Problem requirements:
Rewrite the entries from the line with "coordinates (1577, 105)." up to and including the line with "center [86, 851].", replacing "Describe the element" with "Identify the element" and leaving everything else untouched.

Provided information:
=======
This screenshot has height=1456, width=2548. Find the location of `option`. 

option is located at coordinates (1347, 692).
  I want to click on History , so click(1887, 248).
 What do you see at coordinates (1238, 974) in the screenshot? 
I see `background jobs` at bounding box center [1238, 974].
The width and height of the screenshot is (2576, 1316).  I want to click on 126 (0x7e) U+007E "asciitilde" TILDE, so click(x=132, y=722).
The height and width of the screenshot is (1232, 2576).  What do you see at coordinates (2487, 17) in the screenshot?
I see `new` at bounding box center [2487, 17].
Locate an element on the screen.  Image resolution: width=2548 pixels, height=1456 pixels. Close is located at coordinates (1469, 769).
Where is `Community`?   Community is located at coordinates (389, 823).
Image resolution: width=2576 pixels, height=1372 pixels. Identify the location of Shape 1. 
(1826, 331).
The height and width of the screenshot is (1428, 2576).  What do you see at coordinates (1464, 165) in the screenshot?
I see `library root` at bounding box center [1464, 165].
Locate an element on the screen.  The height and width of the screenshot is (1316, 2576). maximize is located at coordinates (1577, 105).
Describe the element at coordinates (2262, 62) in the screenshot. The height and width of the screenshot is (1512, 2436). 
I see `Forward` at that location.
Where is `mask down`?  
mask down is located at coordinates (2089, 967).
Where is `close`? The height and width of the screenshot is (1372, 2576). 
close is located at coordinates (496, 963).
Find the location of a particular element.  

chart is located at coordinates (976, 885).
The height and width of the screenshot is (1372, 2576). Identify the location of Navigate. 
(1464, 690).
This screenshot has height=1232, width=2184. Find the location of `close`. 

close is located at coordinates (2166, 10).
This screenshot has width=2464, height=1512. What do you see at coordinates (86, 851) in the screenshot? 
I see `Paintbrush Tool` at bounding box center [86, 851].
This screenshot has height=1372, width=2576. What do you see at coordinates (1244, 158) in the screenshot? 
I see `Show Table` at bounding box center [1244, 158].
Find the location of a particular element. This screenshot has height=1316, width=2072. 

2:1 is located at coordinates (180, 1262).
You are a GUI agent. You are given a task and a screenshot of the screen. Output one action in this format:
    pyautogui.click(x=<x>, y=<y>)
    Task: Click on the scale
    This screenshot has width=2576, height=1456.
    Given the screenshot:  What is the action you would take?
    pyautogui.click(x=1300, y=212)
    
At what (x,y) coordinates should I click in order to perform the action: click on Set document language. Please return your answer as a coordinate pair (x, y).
=======
Response to the task:
Locate an element on the screen.  The height and width of the screenshot is (1316, 2576). maximize is located at coordinates (1577, 105).
Identify the element at coordinates (2262, 62) in the screenshot. The height and width of the screenshot is (1512, 2436). 
I see `Forward` at that location.
Where is `mask down`?  
mask down is located at coordinates (2089, 967).
Where is `close`? The height and width of the screenshot is (1372, 2576). 
close is located at coordinates (496, 963).
Find the location of a particular element.  

chart is located at coordinates (976, 885).
The height and width of the screenshot is (1372, 2576). Identify the location of Navigate. 
(1464, 690).
This screenshot has height=1232, width=2184. Find the location of `close`. 

close is located at coordinates (2166, 10).
This screenshot has width=2464, height=1512. What do you see at coordinates (86, 851) in the screenshot? 
I see `Paintbrush Tool` at bounding box center [86, 851].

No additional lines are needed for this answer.